The
Strange New World of the Solaris 10 Service Management Facility
Peter Baer Galvin
Solaris 10 has many new and innovative features. The Service Management
Facility, however, is particularly different from previous Solaris
releases and is core to systems administration, so it deserves some
scrutiny and attention. The first hint that you are in a new world
is a glance at the /etc/rc* directories. The next clue is that killing
a process such as sendmail no longer works. Where are we and why
are we here? Let's take a look at the Solaris 10 Service Management
Facility (SMF).
The Problem
Before the advent of SMF, a booting Solaris system ran the init
daemon, which parsed the /etc/inittab file, which fired off a series
of run control (rc) scripts, depending on the run level the system
was trying to attain. The default run level was "3", multi-user
mode with networking. The inetd daemon spawned other daemons,
as necessary, to provide network services. And all was good. Or
was it?
Life with init, rc scripts, and inetd was less than
pleasant. To change the parameters of a daemon, for example, you
had to determine where the daemon was started and figure out how
to change the parameters associated with the start method. Changing
an rc script was fraught with peril -- one false move, and the system
would fail to boot properly or even hang during booting. Testing
the rc script change meant rebooting the system. Debugging problems
with rc scripts meant turning on debugging options (such as adding
set -x to the script) and rebooting, perhaps multiple times
as fixes were tried. Consider also that the system booted inefficiently
because it marched through the rc scripts sequentially, even if
some of the activities would have worked correctly if done in parallel.

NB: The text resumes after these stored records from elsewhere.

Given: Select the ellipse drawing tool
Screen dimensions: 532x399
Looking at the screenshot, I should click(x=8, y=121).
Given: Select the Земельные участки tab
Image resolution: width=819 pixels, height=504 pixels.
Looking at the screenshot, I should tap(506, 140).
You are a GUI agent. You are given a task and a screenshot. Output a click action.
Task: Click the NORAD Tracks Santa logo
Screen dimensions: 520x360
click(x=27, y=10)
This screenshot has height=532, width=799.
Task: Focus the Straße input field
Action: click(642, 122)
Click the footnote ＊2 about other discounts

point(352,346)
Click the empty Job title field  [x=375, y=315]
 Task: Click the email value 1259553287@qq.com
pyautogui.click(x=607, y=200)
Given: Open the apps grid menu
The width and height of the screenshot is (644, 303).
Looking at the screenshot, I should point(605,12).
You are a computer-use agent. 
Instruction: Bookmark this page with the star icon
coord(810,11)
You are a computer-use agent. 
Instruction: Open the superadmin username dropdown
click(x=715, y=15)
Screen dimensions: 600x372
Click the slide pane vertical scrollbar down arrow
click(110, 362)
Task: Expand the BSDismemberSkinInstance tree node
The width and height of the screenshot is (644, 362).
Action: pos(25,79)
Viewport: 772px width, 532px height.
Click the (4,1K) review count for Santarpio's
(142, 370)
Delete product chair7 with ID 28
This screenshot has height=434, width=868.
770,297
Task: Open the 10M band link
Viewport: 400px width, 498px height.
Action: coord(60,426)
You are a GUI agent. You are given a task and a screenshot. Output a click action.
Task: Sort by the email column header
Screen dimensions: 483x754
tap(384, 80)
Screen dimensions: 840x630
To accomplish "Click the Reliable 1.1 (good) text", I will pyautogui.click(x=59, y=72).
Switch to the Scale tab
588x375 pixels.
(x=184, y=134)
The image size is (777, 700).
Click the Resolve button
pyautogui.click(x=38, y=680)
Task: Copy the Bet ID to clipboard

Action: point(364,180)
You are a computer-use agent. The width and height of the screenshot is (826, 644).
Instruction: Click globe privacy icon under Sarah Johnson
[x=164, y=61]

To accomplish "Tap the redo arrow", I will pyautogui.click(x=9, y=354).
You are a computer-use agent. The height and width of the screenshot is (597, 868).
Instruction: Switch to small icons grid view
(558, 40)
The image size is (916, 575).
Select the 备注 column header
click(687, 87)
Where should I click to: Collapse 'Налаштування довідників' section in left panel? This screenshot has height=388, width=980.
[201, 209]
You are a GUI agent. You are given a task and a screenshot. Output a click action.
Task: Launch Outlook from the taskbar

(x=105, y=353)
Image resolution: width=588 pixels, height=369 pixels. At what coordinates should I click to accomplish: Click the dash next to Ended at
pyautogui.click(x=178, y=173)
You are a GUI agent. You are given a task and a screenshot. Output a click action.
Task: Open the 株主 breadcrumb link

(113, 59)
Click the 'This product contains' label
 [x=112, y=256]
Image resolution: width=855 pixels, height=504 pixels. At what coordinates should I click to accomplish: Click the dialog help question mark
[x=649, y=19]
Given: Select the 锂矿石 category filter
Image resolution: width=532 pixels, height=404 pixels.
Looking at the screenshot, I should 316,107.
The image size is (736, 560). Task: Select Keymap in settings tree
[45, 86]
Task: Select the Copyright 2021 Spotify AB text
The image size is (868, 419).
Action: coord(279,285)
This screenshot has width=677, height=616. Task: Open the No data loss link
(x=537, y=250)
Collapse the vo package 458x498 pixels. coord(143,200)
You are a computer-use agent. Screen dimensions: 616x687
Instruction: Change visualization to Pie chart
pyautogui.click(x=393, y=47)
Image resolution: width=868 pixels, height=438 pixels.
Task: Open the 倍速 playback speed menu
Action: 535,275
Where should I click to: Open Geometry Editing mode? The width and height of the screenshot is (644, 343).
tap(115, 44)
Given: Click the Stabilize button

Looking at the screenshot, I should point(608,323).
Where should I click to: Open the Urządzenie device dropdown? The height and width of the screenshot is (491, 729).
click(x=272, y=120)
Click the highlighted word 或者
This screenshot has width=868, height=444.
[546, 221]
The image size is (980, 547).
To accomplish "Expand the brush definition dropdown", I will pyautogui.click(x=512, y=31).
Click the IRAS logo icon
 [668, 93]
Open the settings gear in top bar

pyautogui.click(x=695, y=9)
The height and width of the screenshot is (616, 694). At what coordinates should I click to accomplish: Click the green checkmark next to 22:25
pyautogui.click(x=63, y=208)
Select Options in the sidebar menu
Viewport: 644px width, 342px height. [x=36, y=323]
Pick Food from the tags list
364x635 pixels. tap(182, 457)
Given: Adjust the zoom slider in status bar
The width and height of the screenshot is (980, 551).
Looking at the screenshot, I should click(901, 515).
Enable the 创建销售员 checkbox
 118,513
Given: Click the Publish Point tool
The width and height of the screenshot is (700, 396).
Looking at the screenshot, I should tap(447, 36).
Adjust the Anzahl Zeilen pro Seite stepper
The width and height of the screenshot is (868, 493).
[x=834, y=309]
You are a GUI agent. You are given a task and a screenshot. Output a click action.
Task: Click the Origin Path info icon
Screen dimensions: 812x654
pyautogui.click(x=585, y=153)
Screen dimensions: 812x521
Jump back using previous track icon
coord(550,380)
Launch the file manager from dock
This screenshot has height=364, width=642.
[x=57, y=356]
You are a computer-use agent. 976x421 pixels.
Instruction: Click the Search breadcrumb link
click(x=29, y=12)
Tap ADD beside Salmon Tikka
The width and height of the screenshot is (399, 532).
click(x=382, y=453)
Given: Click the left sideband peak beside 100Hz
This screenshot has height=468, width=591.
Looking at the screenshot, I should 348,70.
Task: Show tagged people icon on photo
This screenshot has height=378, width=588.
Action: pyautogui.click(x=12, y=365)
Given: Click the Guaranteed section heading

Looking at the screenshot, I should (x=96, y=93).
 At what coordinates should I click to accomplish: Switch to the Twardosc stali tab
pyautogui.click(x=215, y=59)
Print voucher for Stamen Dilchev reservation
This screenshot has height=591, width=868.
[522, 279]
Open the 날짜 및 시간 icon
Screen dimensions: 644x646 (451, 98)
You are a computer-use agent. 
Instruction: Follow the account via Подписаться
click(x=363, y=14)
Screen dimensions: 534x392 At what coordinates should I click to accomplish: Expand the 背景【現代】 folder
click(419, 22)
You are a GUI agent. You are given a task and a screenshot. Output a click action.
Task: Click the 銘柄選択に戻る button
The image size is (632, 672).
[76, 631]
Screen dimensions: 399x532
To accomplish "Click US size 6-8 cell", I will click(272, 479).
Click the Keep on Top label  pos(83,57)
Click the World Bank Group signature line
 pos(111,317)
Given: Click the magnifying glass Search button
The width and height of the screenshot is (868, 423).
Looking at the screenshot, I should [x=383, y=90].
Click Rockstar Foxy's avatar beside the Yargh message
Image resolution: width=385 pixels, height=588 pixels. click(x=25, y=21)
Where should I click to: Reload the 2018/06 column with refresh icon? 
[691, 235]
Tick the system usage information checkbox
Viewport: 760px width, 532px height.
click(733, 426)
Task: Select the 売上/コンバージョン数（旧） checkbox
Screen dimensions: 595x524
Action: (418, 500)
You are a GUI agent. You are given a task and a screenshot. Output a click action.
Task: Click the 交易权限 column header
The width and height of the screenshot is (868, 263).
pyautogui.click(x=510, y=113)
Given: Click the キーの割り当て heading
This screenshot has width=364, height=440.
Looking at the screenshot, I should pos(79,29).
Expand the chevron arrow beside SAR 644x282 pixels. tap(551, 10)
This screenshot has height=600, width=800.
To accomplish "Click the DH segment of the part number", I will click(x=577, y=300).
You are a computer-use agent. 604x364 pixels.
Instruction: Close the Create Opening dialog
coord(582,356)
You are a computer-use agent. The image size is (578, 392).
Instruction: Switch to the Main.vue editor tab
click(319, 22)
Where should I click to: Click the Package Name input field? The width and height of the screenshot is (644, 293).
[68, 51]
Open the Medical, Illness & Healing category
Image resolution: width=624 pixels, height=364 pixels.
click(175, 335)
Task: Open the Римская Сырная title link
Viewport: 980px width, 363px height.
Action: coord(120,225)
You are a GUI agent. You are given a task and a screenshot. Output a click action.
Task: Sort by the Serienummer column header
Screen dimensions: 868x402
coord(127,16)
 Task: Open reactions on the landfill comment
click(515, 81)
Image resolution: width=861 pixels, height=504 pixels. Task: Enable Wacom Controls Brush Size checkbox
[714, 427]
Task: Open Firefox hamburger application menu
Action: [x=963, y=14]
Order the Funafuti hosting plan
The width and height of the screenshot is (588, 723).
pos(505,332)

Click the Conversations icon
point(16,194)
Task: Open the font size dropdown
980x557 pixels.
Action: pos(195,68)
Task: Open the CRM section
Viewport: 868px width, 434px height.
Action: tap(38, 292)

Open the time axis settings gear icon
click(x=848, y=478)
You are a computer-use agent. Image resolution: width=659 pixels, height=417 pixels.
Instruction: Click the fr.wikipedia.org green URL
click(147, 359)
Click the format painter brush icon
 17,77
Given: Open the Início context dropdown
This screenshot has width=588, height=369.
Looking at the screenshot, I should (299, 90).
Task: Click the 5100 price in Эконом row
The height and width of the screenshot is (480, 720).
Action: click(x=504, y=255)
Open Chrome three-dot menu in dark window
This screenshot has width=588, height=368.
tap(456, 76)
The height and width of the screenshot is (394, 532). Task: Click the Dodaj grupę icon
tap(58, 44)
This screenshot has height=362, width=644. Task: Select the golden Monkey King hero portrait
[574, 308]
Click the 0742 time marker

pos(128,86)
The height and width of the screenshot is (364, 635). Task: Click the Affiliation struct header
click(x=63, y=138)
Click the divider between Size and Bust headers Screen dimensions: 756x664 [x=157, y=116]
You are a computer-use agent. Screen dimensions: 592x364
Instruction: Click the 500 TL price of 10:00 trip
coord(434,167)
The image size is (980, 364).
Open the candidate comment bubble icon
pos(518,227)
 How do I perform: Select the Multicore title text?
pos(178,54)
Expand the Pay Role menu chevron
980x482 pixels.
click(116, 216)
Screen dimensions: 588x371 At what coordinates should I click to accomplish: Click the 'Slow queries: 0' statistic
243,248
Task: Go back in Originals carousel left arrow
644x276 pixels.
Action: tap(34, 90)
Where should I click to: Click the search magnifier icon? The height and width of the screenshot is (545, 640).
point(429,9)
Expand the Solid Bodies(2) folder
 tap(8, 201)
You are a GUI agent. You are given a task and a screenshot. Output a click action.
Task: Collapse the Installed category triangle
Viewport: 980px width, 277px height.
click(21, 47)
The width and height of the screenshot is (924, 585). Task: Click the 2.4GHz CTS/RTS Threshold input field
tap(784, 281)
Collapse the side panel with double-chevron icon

But perhaps the most unappealing aspect of the whole mess was
the hand-created interdependencies and the ramifications if a dependency
failed. For example, the rc scripts had to start the proper components
in the proper order, such that the network interfaces were initialized
before the routing services started, and all that had to be done
before a network daemon started. If one of those components failed
while the system was running, the results were unpredictable and
the problem difficult to debug.
Overview of SMF
All of these issues drove Sun to design an entirely new service
management facility. SMF is part of the one-two punch of the new
Solaris 10 Predictive Self-Healing feature set. (The other component
is the Fault Management Architecture, which I hope to cover in a
future Solaris Companion article.) SMF understands daemons (or services)
and what to do with them. It understands how to start, stop, and
monitor these services. It understands their relations to one other,
which allows it to boot the operating system to a designated run
level much more efficiently. This understanding of dependency also
allows a new level of service functionality -- if a service fails,
SMF can restart that service and all of the services that depended
on it. Thus SMF can fully restore the system to a given run level,
even if a core service fails.
To provide all of these features, SMF needed to be significantly
different from the "olden days" of rc scripts and inetd daemons.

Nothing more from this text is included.